Behçet, with the symptoms of these three patients whom he had followed for years, then decided that they were the symptoms of a new disease and in 1936, he described the situation in a meeting and this was published in the Archives of Dermatology and Venereal Disease. He wrote in 1937 his ideas in the "Dermatologische Wochenschrift" and the same year he presented it at the meeting of the Dermatology Association of Paris. At this meeting, he declared that a dental infection might cause the etiology of the disease. In 1938, he published his ideas about the subject in the "Dermatologische Wochenschrift" in a more detailed form.

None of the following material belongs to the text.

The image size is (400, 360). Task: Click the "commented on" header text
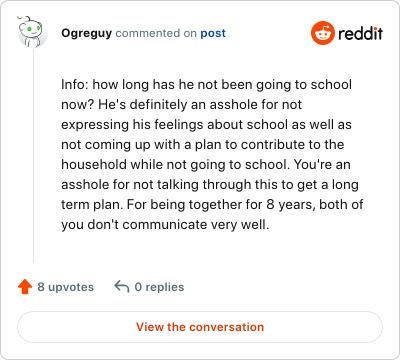click(156, 33)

In the same year, Niyazi Gözcü and Frank reported two new cases with the same symptoms. The Belgian scientists Weekers and Reginster, and the Italian Frachescetti reported some patients with similar symptoms. Therefore, European doctors had accepted the appearance of a new disease.

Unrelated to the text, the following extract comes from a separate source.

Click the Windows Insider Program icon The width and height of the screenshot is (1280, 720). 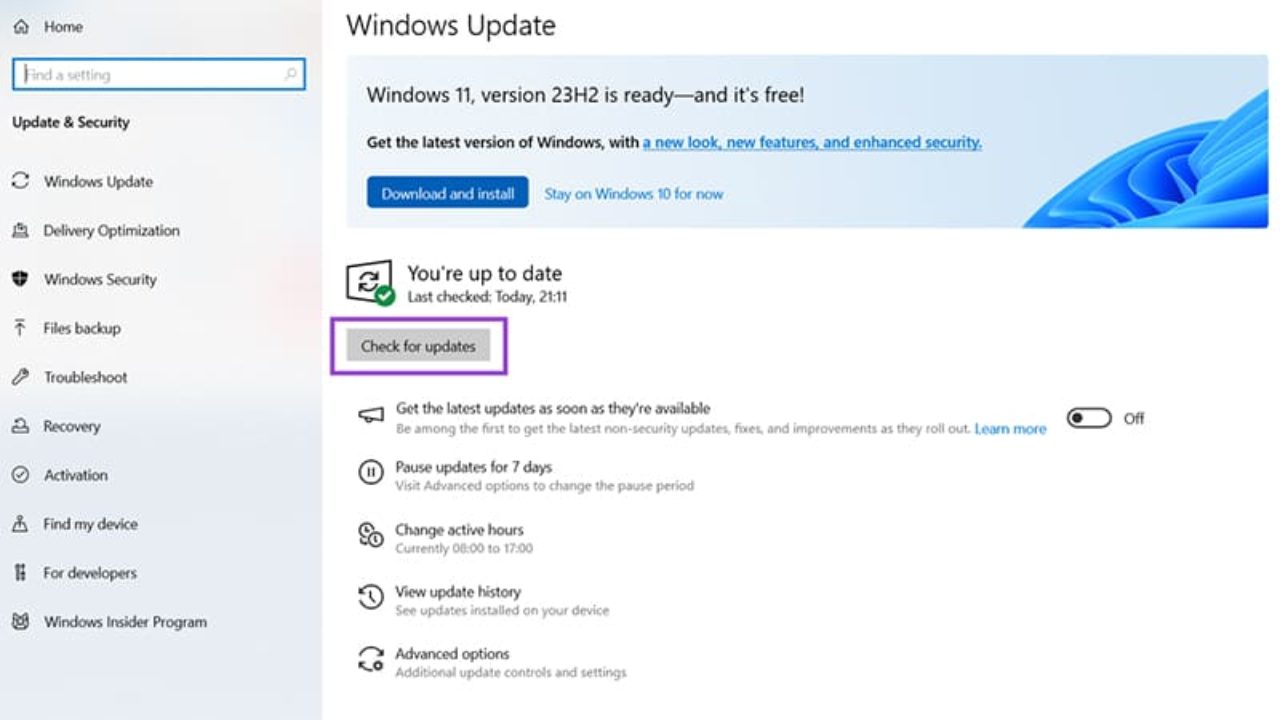point(20,621)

Ophthalmologists had begun to accept "Behçet's Disease", but dermatologists kept denying the new disease, insisting they could be symptoms of known diseases. While that debate was taking place, some new cases were reported from Belgium, Austria, the U.S., Japan, Denmark and Switzerland. When they had been published, the whole world finally came to accept that they were confronted with a new disease. In 1947, at the suggestion of Mischner of the Zurich Medical Faculty during the International Medical Congress of Geneva, the finding of Behçet was named "Morbus Behçet". Though it was evaluated in the early days as "Behçet's Syndrome", "Trisymptom Behçet", and "Morbus Behçet", today the disease is universally called ‘’’Behçet's Disease’’’ in medical literature. Behçet published 126 national and international articles between 1921 and 1940. 53 of those appeared in prestigious European scientific journals.

== Personal life ==
Behçet was deeply interested in the arts, particularly literature. Generally, he was a nervous man and suffered from insomnia, colitis and angina pectoris, but sometimes he was joyful and good-humored among friends. He divorced from his wife in 1941. He died of a heart attack on 8 March 1948. He also liked to travel. This, together with his passion for dermatology and education, led him to many national and international medical congresses. He also published 137 scientific papers, 2 books, 12 monographs and 17 medical translations.

== Commemoration ==
In 1975, 27 years after his death, he was honored with the TÜBİTAK Scientific Award. Several classes, laboratories, and libraries had been named in his honor. In national and international congresses, events like "Korean-Turkish Behçet Days" take place. In 1980, on the initiative of one of his students, a postal stamp was issued in his commemoration, about which an article was published in the Journal of the American Dental Association. His biography was published in the Journal of Philatelic Society and in the Medical Bulletin of the United States Army, Europe’’ and ’’Seventh Army's Medical Bulletin.

In 1982, he was awarded the Medical Award of the Turkish Republic by the Eczacıbaşı Foundation of Scientific Research. In 1996, the Turkish mint released a silver commemorative coin for Behçet during the National Dermatology Congress.